Bajé por una estrecha escalera y caminé por la galería. El monasterio era pequeño. No se parecía a las grandes lamaserías del Tíbet, muchas de los cuales llegaban a ser verdaderas ciudades.

De repente creí ver, en un lateral del patio, una figura encogida apoyada en el muro. Me asomé entre dos columnas y me sobrecogió descubrir quién era la persona que se ocultaba detrás del flequillo que apuntaba al suelo. Tenía la camisa completamente arrugada y los bajos del pantalón llenos de barro. ¿Es posible que aquél fuera Malcolm, el mismo que había idealizado durante años? Sabía que su rostro descompuesto tardaría tiempo en mostrarse como aquellos días en Delhi, cuando transmitía tanta pasión aunque no te mirase directamente.

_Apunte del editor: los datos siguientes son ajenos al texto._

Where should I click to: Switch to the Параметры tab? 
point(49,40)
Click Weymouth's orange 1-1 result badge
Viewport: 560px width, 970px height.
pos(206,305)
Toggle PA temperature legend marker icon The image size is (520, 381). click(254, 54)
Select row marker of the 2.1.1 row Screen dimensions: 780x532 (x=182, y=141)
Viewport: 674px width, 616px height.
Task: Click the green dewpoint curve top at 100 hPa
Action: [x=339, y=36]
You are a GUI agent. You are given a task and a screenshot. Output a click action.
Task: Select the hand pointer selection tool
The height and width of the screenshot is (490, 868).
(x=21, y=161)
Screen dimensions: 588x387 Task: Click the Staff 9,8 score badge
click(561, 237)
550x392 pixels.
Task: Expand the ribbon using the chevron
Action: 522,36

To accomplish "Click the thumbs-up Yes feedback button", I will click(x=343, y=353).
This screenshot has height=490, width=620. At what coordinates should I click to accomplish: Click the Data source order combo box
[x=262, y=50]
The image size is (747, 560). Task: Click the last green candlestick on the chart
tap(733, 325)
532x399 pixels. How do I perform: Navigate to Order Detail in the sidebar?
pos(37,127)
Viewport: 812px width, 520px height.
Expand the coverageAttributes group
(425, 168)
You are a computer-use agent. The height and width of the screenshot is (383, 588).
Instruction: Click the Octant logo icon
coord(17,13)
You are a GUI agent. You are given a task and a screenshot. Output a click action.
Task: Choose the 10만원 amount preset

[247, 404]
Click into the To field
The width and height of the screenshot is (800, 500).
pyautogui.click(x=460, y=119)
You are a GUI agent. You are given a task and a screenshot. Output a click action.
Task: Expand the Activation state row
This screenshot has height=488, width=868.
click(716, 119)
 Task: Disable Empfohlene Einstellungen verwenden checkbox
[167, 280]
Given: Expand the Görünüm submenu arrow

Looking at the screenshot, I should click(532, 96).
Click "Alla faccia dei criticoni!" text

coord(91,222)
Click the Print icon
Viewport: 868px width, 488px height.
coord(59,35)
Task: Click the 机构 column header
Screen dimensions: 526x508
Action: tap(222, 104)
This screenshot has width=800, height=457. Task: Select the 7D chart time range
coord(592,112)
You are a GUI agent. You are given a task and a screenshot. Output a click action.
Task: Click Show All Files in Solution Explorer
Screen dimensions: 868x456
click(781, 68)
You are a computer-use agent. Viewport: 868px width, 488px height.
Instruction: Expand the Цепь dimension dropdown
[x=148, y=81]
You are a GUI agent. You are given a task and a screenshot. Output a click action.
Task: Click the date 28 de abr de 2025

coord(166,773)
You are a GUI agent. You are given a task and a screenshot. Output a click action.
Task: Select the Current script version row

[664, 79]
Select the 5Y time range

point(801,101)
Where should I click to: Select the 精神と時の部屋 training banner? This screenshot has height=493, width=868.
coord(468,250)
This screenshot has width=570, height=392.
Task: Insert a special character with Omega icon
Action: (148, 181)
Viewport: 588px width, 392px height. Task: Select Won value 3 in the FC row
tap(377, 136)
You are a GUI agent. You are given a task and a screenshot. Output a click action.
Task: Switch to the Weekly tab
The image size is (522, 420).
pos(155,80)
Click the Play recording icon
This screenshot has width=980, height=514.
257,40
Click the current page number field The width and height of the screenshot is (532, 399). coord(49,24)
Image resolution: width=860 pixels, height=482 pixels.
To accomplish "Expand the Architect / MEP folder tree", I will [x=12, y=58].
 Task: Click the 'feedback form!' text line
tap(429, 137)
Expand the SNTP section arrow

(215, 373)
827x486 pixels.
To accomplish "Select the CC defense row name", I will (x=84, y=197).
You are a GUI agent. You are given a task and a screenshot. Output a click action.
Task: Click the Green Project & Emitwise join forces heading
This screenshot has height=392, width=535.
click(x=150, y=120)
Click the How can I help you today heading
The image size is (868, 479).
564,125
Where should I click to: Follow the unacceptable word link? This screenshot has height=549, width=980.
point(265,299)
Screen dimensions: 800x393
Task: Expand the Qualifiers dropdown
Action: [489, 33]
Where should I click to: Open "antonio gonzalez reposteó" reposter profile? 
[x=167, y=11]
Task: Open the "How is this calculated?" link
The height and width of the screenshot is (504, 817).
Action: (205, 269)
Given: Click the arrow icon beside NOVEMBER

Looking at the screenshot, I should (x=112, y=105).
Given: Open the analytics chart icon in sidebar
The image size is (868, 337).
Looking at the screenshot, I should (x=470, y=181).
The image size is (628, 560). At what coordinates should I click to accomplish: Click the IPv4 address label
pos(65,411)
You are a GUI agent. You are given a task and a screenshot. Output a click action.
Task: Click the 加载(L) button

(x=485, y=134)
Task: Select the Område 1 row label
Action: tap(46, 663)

Quizá había volcado demasiada en los grandes ojos negros de Asha, ahora convertidos en ceniza.

Me asomé un poco más. Parecía un mendigo que aprovechaba la sombra.

Malcolm también me vio e hizo gestos para que me acercase. Me quedé de pie frente a él. Se acarició el mentón. La angustia dejaba un silencio tan profundo que podía sentirse e crepitar de la barba sin afeitar en la palma de su mano temblorosa.

—Malcolm…

—No puedo ni levantarme para darte un abrazo…

Comenzó a llorar con amargura. Me arrodillé junto a él nos fundimos en un profundo abrazo durante un rato.

—Te han curado… —dijo por fin, secándose las lágrimas.

—No sé cómo ha sido, pero estoy aquí.

—Menos mal —dijo, dejando caer la cabeza—. Por un momento creí que tú también…

Le apreté la mano con la mía.

—¿Cómo estás tú?

Levantó la vista de repente. Ahora sus ojos parecían los un loco.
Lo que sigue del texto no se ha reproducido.